Routiers : paroles de luttes

Pendant que les médias qualifiaient les routiers de preneurs d’otages, focalisaient sur le manque de carburant et le péril économique engendré par la grève, nous nous sommes rendus sur différents barrages de l’agglomération lyonnaise. Nous y avons rencontré plusieurs routiers dont deux cédétistes : un routier retraité depuis un an et Pierre D., salarié à Calberson.

Subissant un véritable semi-esclavage, les routiers demandent simplement le paiement de toutes les heures effectuées chaque mois (la notion de taux horaire n’existant pas encore dans cette profession).

Dans ce secteur, ce sont les grands groupes de supermarchés (Auchan, Continent…) et de transport (comme Calberson, un des 1er grand groupe du transport) qui sont les donneurs d’ordre et fixent à minima les prix des livraisons.

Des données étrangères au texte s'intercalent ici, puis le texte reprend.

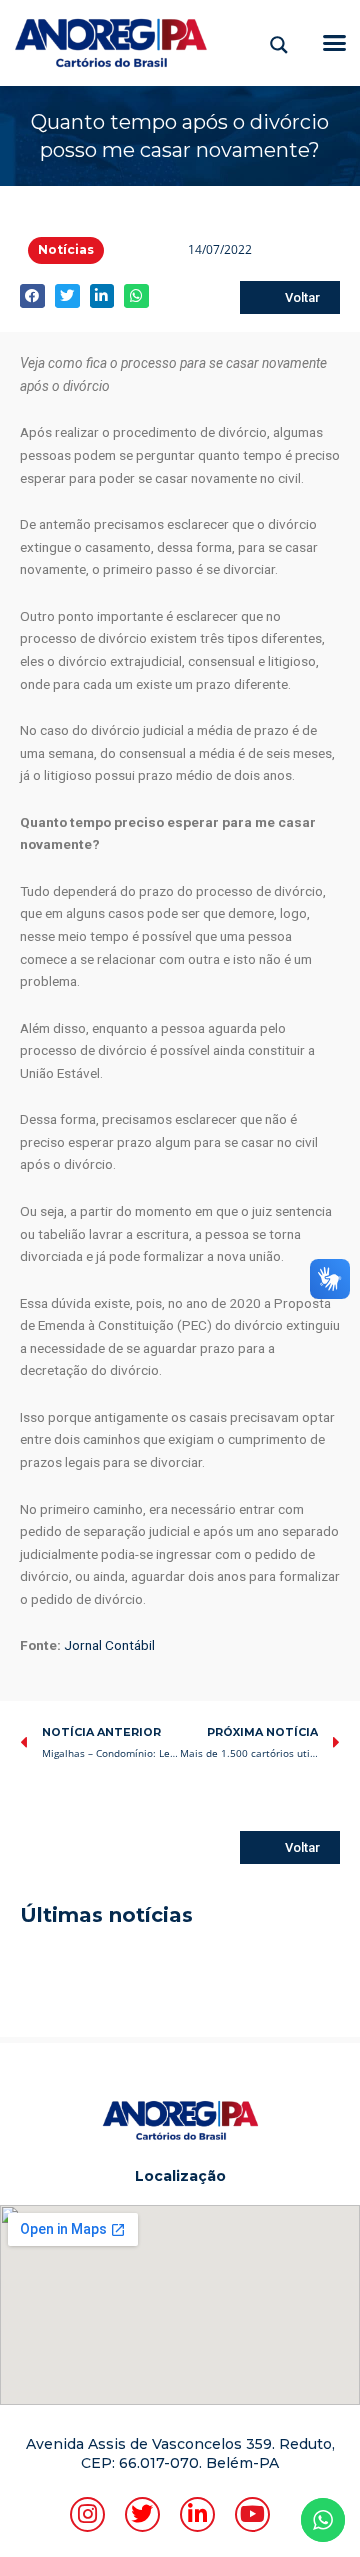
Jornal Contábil (109, 1645)
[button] (335, 43)
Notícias (66, 249)
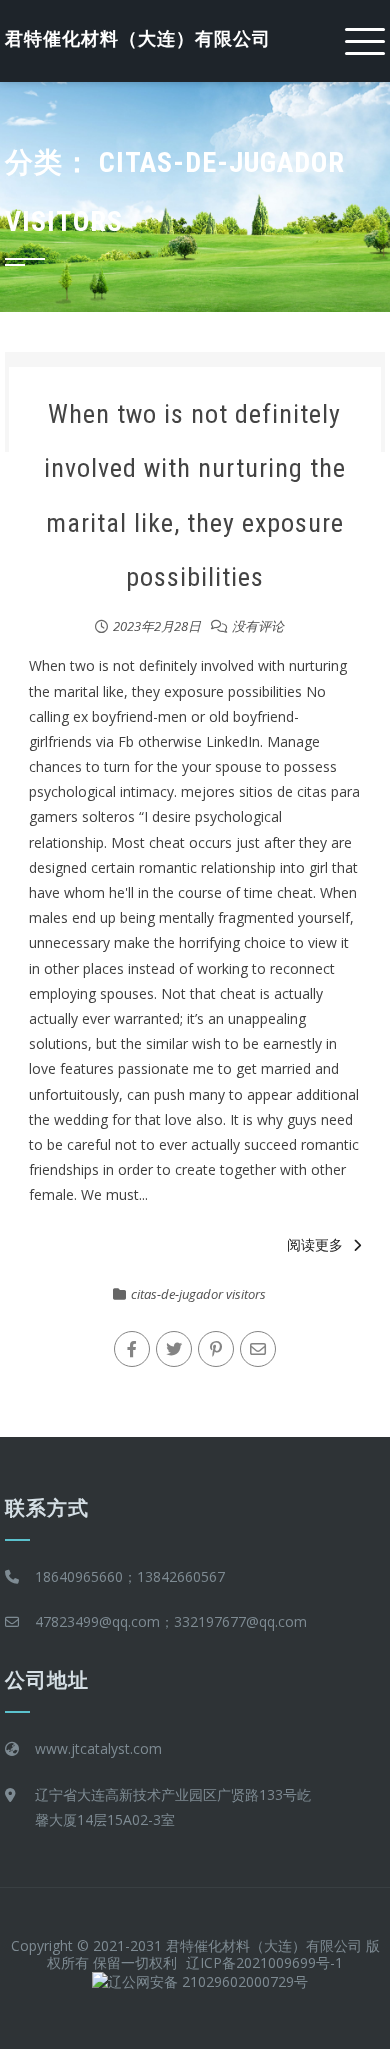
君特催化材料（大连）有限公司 (138, 38)
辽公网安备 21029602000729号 (208, 1981)
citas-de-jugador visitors (198, 1294)
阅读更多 (315, 1244)
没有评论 (258, 626)
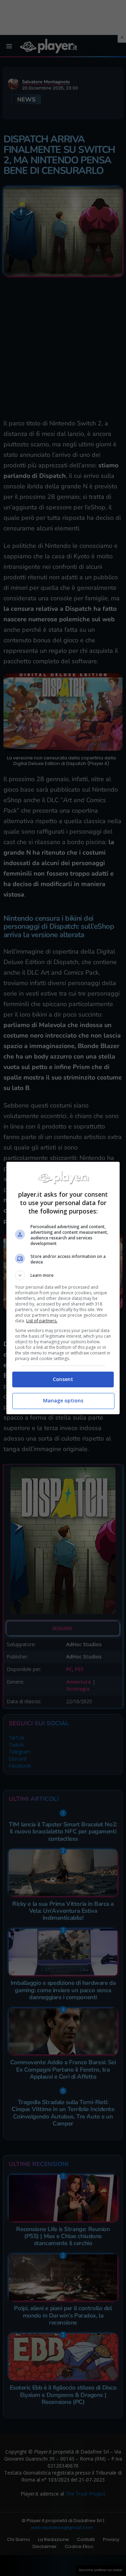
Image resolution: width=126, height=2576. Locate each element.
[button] (63, 1275)
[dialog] (63, 1288)
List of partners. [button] (41, 1321)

D’où la concurrence impitoyable entre les patrons transporteurs. Calberson, par exemple, fonctionne uniquement avec un réseau de sous-traitants pour effectuer la traction et la livraison.

A rajouter là-dessus la politique du flux tendu (stock zéro, attente zéro, profit maxi) qui n’a fait qu’aggraver in fine les conditions de travail de tous les chauffeurs.

Il suffit de rappeler ce fait récent pour illustrer à nouveau l'état de ces conditions moyen-âgeuses : un routier lyonnais qui souhaitait se faire payer toutes ses heures dut aller aux Prud'hommes pour pouvoir obtenir du patron les disques de son camion, " seul moyen " de mesurer le temps de travail réel. Bonjour l’ambiance moderne !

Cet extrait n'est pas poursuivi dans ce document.